My understanding of GLP1 agonists is that they're relatively simple and cheap to produce. People have been able to source semaglutide and tirzepatide online for instance and there are communities on Reddit that will take you through mixing it/whatever you need to do prior to injecting it. I don't know where this three billion comes from.
This has "I could recreate twitter in a weekend" vibes. I am not out here rallying to lick corporate boots (I am in the 'hand the drug companies a cheque to recoup research costs, and make the drug generic' camp), but this is a really bad take.

The $3 billion comes from researching and demonstrating the role of GLP antagonists, determining how to use them as a medication, developing manufacturing and distribution processes, and dosing mechanisms, testing, documenting, and getting the appropriate certifications and approvals to ensure that the risks of using the medication are reasonably well understood and communicated.

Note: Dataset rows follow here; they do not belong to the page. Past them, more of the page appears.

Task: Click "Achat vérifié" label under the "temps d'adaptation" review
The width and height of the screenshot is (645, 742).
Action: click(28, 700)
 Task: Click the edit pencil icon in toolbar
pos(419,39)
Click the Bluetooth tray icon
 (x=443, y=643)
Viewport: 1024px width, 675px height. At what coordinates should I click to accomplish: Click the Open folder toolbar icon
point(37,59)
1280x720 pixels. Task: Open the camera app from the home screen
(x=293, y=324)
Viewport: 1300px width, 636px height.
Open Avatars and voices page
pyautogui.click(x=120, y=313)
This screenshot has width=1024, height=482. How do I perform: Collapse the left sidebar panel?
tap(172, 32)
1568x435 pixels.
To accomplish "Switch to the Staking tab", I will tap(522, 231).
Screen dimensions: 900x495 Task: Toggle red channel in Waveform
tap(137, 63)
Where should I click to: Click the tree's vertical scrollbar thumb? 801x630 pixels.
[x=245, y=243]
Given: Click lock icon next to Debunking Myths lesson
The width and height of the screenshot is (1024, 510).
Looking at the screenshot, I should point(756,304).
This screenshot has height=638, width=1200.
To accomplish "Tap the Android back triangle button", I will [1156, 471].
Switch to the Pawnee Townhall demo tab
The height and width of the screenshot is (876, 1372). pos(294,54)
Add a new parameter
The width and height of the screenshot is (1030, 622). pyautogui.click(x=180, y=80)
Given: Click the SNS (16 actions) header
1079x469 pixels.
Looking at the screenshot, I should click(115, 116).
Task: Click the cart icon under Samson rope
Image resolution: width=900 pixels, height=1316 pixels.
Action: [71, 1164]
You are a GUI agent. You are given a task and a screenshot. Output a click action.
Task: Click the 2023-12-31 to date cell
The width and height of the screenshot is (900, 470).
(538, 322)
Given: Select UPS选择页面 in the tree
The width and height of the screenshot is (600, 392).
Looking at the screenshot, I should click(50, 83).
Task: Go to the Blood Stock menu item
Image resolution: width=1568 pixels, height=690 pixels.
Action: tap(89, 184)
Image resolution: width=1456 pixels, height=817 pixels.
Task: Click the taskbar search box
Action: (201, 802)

Then there is the cost of marketing and educating the medical services providers in various fragmented markets about the effects and efficacy of the drugs and presenting them as alternatives to existing medications.

$3B sounds like a lot of money, but when you consider that the efforts above take hundreds to thousands of people over 30[1] years to achieve, it's not alot.

As for the idea that people should or could manufacture or self-administer these drugs safely at home, yeah, that might be the case for a very limited number of people, but I am going to lean on the ghost of George Carlin for that “Think about how stupid the average person is, then realize that half of em’ are stupider than that”.

[1] https://www.ncbi.nlm.nih.gov/pmc/articles/PMC5707151/

They’re actually charging more like $1300+ to insurers for it
> I think Ozempic cost somewhere around $3 billion to research and develop

Sure. But how much of that was invested by the company and how much of it came from public research grants?

Public research grants are mostly for super early stage pre-clinical stuff which isn’t really the expensive part of drug development. The expensive bit is testing it in humans.
Novo Nordisk has been the one funding GLP-1 research since the 1990s. It got started manufacturing insulin in the 1920s so that kind of research was right up its alley. It’s controlled by a charitable foundation too.

Sadly they’ve got a strong claim to being the ones responsible for the basic research here, which is exceedingly rare in pharma. Their latest drugs like Ozempic are the result of decades long research.

The article mentioned they are expected to make 3x the claimed RnD costs already this year, not sure what fraction of that is profits, but probably quite a large chunk.

There's no risk they won't recoup the costs even if prices were reduced 10x in the US.

> There’s so many areas of medicine where we don’t see progress because the ROI just isn’t worth it

.. because it's so much more profitable making medicines in demand in rich countries than medicines that benefit the largest number of people.